begin Supplied entries
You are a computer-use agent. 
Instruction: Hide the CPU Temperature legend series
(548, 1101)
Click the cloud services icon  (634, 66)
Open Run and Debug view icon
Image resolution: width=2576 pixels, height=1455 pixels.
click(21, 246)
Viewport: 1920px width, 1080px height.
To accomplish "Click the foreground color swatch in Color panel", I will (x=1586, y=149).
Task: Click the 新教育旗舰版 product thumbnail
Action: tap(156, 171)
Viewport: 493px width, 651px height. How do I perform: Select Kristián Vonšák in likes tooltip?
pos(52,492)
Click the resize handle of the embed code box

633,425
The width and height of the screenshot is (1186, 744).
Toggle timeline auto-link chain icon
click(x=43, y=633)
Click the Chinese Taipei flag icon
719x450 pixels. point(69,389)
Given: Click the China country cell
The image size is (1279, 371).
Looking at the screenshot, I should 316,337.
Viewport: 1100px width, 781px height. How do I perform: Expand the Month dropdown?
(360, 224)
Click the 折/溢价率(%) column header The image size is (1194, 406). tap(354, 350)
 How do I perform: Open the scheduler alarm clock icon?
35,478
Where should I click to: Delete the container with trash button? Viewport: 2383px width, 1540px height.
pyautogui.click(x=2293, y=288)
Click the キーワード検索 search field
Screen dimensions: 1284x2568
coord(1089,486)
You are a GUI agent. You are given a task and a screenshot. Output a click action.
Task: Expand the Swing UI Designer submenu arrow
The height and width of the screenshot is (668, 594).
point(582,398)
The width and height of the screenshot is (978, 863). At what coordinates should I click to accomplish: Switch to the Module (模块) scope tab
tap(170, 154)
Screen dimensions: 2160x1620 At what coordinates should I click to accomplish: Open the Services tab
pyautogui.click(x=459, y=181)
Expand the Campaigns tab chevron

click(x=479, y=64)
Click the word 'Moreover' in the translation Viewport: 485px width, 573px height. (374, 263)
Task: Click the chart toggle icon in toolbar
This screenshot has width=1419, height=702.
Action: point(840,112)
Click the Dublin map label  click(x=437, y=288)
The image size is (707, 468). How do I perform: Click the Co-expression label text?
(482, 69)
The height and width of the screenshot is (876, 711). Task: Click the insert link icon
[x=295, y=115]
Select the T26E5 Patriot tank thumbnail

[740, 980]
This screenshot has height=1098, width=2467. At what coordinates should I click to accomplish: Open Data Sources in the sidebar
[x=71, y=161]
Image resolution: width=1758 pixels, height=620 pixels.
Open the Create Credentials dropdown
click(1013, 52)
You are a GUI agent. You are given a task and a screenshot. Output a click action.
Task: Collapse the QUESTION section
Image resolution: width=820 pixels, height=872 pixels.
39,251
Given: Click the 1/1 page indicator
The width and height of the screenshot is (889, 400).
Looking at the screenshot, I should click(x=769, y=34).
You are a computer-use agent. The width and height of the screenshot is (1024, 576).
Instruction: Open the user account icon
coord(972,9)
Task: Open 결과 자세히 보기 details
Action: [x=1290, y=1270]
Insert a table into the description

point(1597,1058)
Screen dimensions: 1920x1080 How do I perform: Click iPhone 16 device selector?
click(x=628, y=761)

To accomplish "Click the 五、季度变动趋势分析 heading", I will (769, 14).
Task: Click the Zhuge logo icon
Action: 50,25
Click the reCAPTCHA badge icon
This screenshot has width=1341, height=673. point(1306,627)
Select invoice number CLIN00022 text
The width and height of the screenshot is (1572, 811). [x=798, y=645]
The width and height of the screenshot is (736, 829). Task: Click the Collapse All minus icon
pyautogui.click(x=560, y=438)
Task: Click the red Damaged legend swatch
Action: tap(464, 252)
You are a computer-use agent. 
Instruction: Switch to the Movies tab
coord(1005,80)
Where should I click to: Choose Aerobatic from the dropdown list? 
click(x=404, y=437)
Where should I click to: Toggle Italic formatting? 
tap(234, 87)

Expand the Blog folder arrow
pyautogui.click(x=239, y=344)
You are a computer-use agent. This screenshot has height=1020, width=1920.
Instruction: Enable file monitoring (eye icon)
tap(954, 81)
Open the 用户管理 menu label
end Supplied entries
# Written exercise:
Copy out all of the rows above without changing any character.

# Correct answer:
You are a computer-use agent. 
Instruction: Hide the CPU Temperature legend series
(548, 1101)
Click the cloud services icon  (634, 66)
Open Run and Debug view icon
Image resolution: width=2576 pixels, height=1455 pixels.
click(21, 246)
Viewport: 1920px width, 1080px height.
To accomplish "Click the foreground color swatch in Color panel", I will (x=1586, y=149).
Task: Click the 新教育旗舰版 product thumbnail
Action: tap(156, 171)
Viewport: 493px width, 651px height. How do I perform: Select Kristián Vonšák in likes tooltip?
pos(52,492)
Click the resize handle of the embed code box

633,425
The width and height of the screenshot is (1186, 744).
Toggle timeline auto-link chain icon
click(x=43, y=633)
Click the Chinese Taipei flag icon
719x450 pixels. point(69,389)
Given: Click the China country cell
The image size is (1279, 371).
Looking at the screenshot, I should 316,337.
Viewport: 1100px width, 781px height. How do I perform: Expand the Month dropdown?
(360, 224)
Click the 折/溢价率(%) column header The image size is (1194, 406). tap(354, 350)
 How do I perform: Open the scheduler alarm clock icon?
35,478
Where should I click to: Delete the container with trash button? Viewport: 2383px width, 1540px height.
pyautogui.click(x=2293, y=288)
Click the キーワード検索 search field
Screen dimensions: 1284x2568
coord(1089,486)
You are a GUI agent. You are given a task and a screenshot. Output a click action.
Task: Expand the Swing UI Designer submenu arrow
The height and width of the screenshot is (668, 594).
point(582,398)
The width and height of the screenshot is (978, 863). At what coordinates should I click to accomplish: Switch to the Module (模块) scope tab
tap(170, 154)
Screen dimensions: 2160x1620 At what coordinates should I click to accomplish: Open the Services tab
pyautogui.click(x=459, y=181)
Expand the Campaigns tab chevron

click(x=479, y=64)
Click the word 'Moreover' in the translation Viewport: 485px width, 573px height. (374, 263)
Task: Click the chart toggle icon in toolbar
This screenshot has width=1419, height=702.
Action: point(840,112)
Click the Dublin map label  click(x=437, y=288)
The image size is (707, 468). How do I perform: Click the Co-expression label text?
(482, 69)
The height and width of the screenshot is (876, 711). Task: Click the insert link icon
[x=295, y=115]
Select the T26E5 Patriot tank thumbnail

[740, 980]
This screenshot has height=1098, width=2467. At what coordinates should I click to accomplish: Open Data Sources in the sidebar
[x=71, y=161]
Image resolution: width=1758 pixels, height=620 pixels.
Open the Create Credentials dropdown
click(1013, 52)
You are a GUI agent. You are given a task and a screenshot. Output a click action.
Task: Collapse the QUESTION section
Image resolution: width=820 pixels, height=872 pixels.
39,251
Given: Click the 1/1 page indicator
The width and height of the screenshot is (889, 400).
Looking at the screenshot, I should click(x=769, y=34).
You are a computer-use agent. The width and height of the screenshot is (1024, 576).
Instruction: Open the user account icon
coord(972,9)
Task: Open 결과 자세히 보기 details
Action: [x=1290, y=1270]
Insert a table into the description

point(1597,1058)
Screen dimensions: 1920x1080 How do I perform: Click iPhone 16 device selector?
click(x=628, y=761)

To accomplish "Click the 五、季度变动趋势分析 heading", I will (769, 14).
Task: Click the Zhuge logo icon
Action: 50,25
Click the reCAPTCHA badge icon
This screenshot has width=1341, height=673. point(1306,627)
Select invoice number CLIN00022 text
The width and height of the screenshot is (1572, 811). [x=798, y=645]
The width and height of the screenshot is (736, 829). Task: Click the Collapse All minus icon
pyautogui.click(x=560, y=438)
Task: Click the red Damaged legend swatch
Action: tap(464, 252)
You are a computer-use agent. 
Instruction: Switch to the Movies tab
coord(1005,80)
Where should I click to: Choose Aerobatic from the dropdown list? 
click(x=404, y=437)
Where should I click to: Toggle Italic formatting? 
tap(234, 87)

Expand the Blog folder arrow
pyautogui.click(x=239, y=344)
You are a computer-use agent. This screenshot has height=1020, width=1920.
Instruction: Enable file monitoring (eye icon)
tap(954, 81)
Open the 用户管理 menu label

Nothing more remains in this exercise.